Marketing yourself is one of the biggest challenges creative people face. No matter how much help you get from your agent, well-meaning relatives or friends; the person you need to get squarely on your side is you.

While there are notable exceptions, those P.T. Barnum types who have no problem being their own best ad man; the greater majority find it easier to promote virtually anyone and anything else, than to trumpet their own work and accomplishments. I’ve found the same with arts organizations, much more so than in dealing with business and industry. I think the reason is due to the intimacy you have with what you’re promoting.

Take for example tech or service companies that have a new product or training program they believe will be useful. They can talk about capabilities, improvements in quality and increased productivity; how they can improve what’s being done. That’s much easier to quantify in terms of ROI.
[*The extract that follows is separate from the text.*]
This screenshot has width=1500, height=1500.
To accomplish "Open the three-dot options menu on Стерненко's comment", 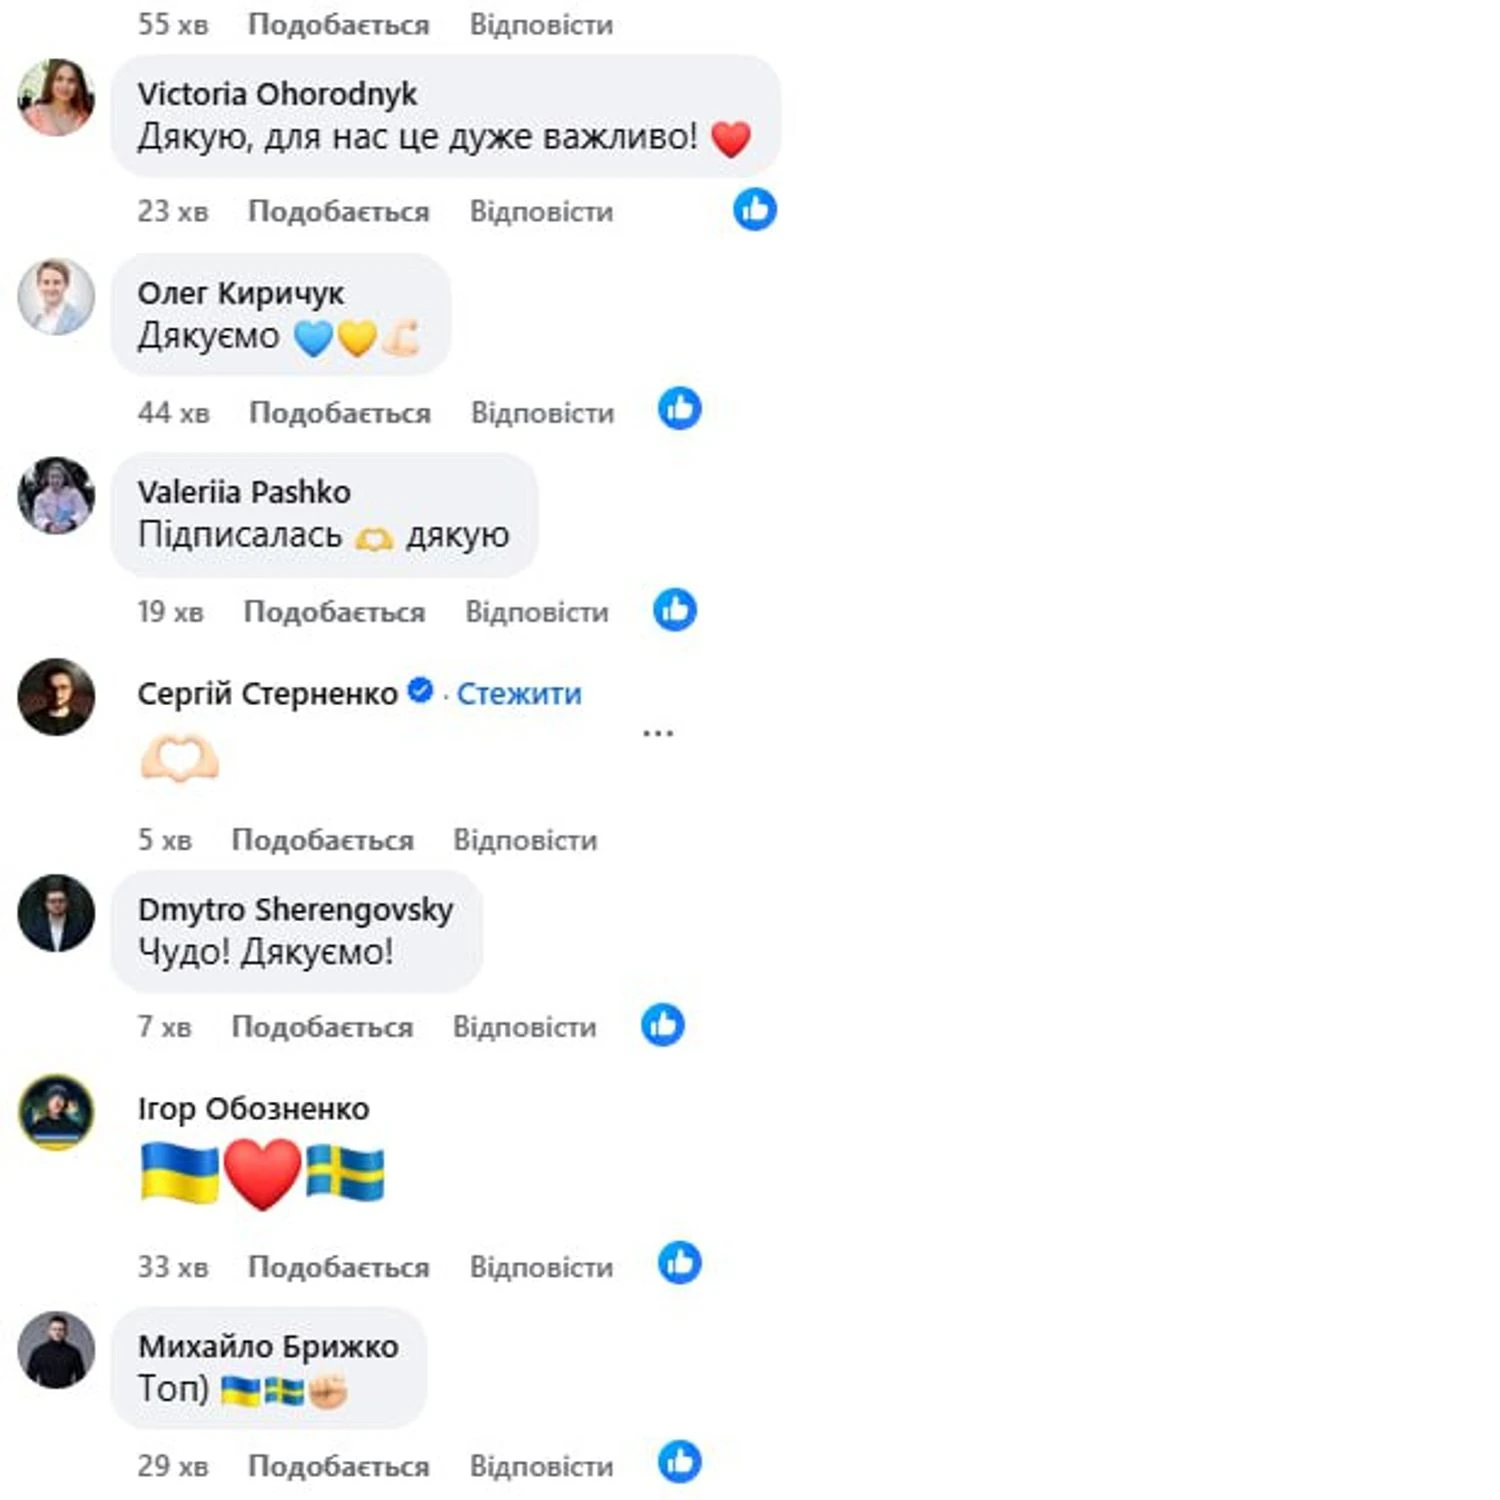I will [x=658, y=734].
When the product is more personal – how much someone will enjoy your artwork, game or book; experience a concert or new play; what you’re promising is quite different. It’s subjective. And knowing that is what stops the creative business person in his or her tracks – because they want to deliver what they promise.

What to do? Once you get past your initial inclination — pulling covers over your head (not at all effective), wishing someone else will do marketing for you (costly and only works well when you’re prepared to be fully engaged), hoping you’ll get discovered and duly rewarded for your hard-earned talent (wonderful when that happens on its own, but not a waiting game most can afford to play), you need to find a good, practical solution.

The answer lies between knowing what inspires you and what makes you mad. If you’re devoted to the creative life, you’ve chosen to forgo what others might have advised would be a safer path. Revenue’s not guaranteed, there’s not defined career ladder, and you don’t know how what you’re creating today will be received when it’s eventually brought to market.

It’s the strength of your passion about what you’re creating and the belief others should want it that must motivate you to succeed. Beyond that, what’s crucial is a clear understanding of what’s distinctly marketable and knowing what to do to advance your product or cause.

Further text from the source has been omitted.